Australian banks say there's no property bubble

A woman dressed as Glinda, the Good Witch of the North from the Movie The Wizard of Oz. Alex Wong/Getty Images

Record low interest rates in Australia haven’t led to a property bubble, according to the banking industry.

In fact, Australian property prices rank well down on a global scale, they say.

The Australian Bankers’ Association today released a report, Key truths on housing in Australia, which looks at the changes in house prices over the past quarter of a century.

“Our analysis shows that the recent rise of house prices in Australia is not unusual when compared with historical trends, and the current house price growth has not exceeded the peak rates we saw before the global financial crisis,” says association CEO Steven Münchenberg.

After adjustment for inflation, rises in Australia have ranked behind Hong Kong, Switzerland, Austria, Germany and Canada, as the chart on the right shows.

The bankers association says Australia has recorded solid increases in both nominal and real house prices since the GFC but has not been the strongest market in global terms.

“Since the GFC, volatility in prices has increased, with two periods of quite marked national declines in prices followed by strong rebounds,” says Münchenberg.

“Much of the recent focus has been on strong house price growth in Sydney, but over the past ten years the price increase in Sydney is unremarkable when compared to other capital cities.”

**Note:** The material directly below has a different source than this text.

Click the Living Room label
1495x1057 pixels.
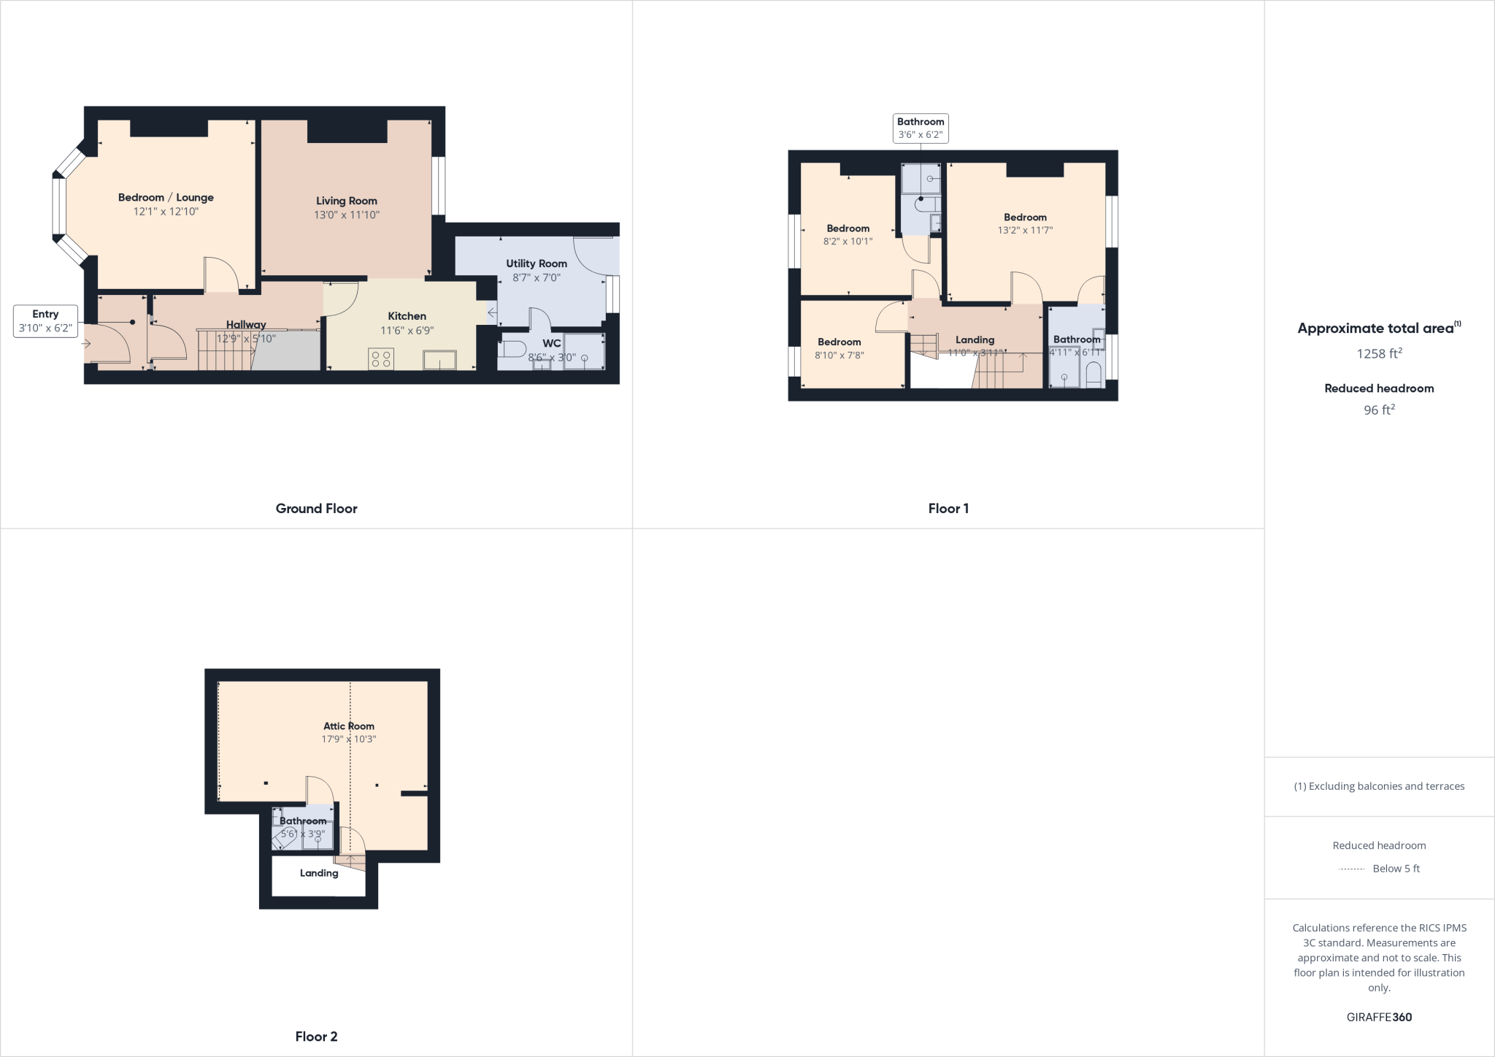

While low interest rates are the primary driver of house prices, the report shows, they are also contributing to the strong state of household finances.

“The value of household assets is greater than the value of household debt – for every $1 of debt held by Australian households today, they have almost $6 of assets. Additionally, latest figures show that households are, on average, 21 months ahead of their scheduled mortgage repayments,” Münchenberg says.

He says this indicates that households are on average well placed financially to withstand an increase in interest rates or other event that may cause increased financial pressure.